Jennifer Holgate took on a daunting task when she joined the Association of Canadian Advertisers (ACA) six weeks ago as director of cross media measurement.
Holgate is not only working through creating a standardized approach with the ACA’s cross media committee and global industry associations, but she is also bringing the full range of industry stakeholders together to be part of a measurement blueprint and implementation strategy for Canada.
It’s all part of a global plan prompted by the World Federation of Advertisers (WFA) and its Framework and Technical Proposal, unveiled just over one year ago.
“Cross media measurement needs to be consistent globally,” Holgate says. “Our advertisers are global, so when we look at some of our key partners around the world – P&G, Unilever, Walmart – there is that need for consistent measurement to understand how our money is being spent and the differences in consistencies. When we bring in digital publishers, that provides them the opportunity for scale because of course, Google and Facebook are global companies, whereas our TV products would be more localized.”

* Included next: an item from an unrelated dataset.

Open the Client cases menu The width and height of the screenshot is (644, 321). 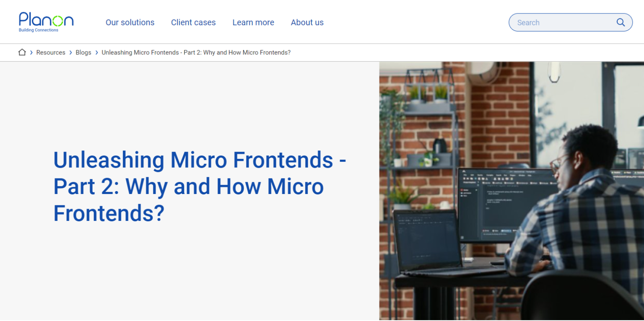coord(193,22)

Although Holgate is new to working with an association, she has experience on all sides of the industry, so she understands the need for cross media measurement. Her past positions include VP of marketing communications for Walmart Canada, as well as VP positions at Rogers Media, Starcom MediaVest and CanWest.
Since she joined ACA, the cross media measurement initiative has been moving ahead. The Association of National Advertisers (ANA) in the U.S. and ISBA, the national advertiser association in the U.K., are already applying components of the WFA plan, with changes to account for unique market differences. ISBA spent four months conducting an RFP before hiring Kantar and setting up its own consumer panel from scratch, and expects to begin a beta test at the beginning of 2023. The U.S. anticipates doing something sooner than that.
The local approach is to be a “fast follower,” building on and applying the global learnings of the other organizations, with recommendations of the ACA committee – comprised of 11 senior marketers from national advertisers – as well as considerations that are specific to Canada, such as the uniqueness of the English and French markets.
“We’re working to trying to avoid hurdles, “says Holgate. “Because we’re small and we all know each other, that’s why we generally work well together.”
The Canadian blueprint will be created following global principles that take in advertiser needs such as continuous, full lifecycle and full funnel measurement, as well as industry requirements that it be privacy safe, transparent, and have fair and objective metrics.
“It really is about measuring the reach and frequency in an unduplicated and standardized way so we can have better planning by measuring across all mediums we’re exposed to,” Holgate says. “We’re at that point that is this is something we all need to drive through. We need to have to have this happen on every side of media and for our consumer. The will is there and we’re seeing that in the conversations we have and the collaboration that’s happening both locally and globally.”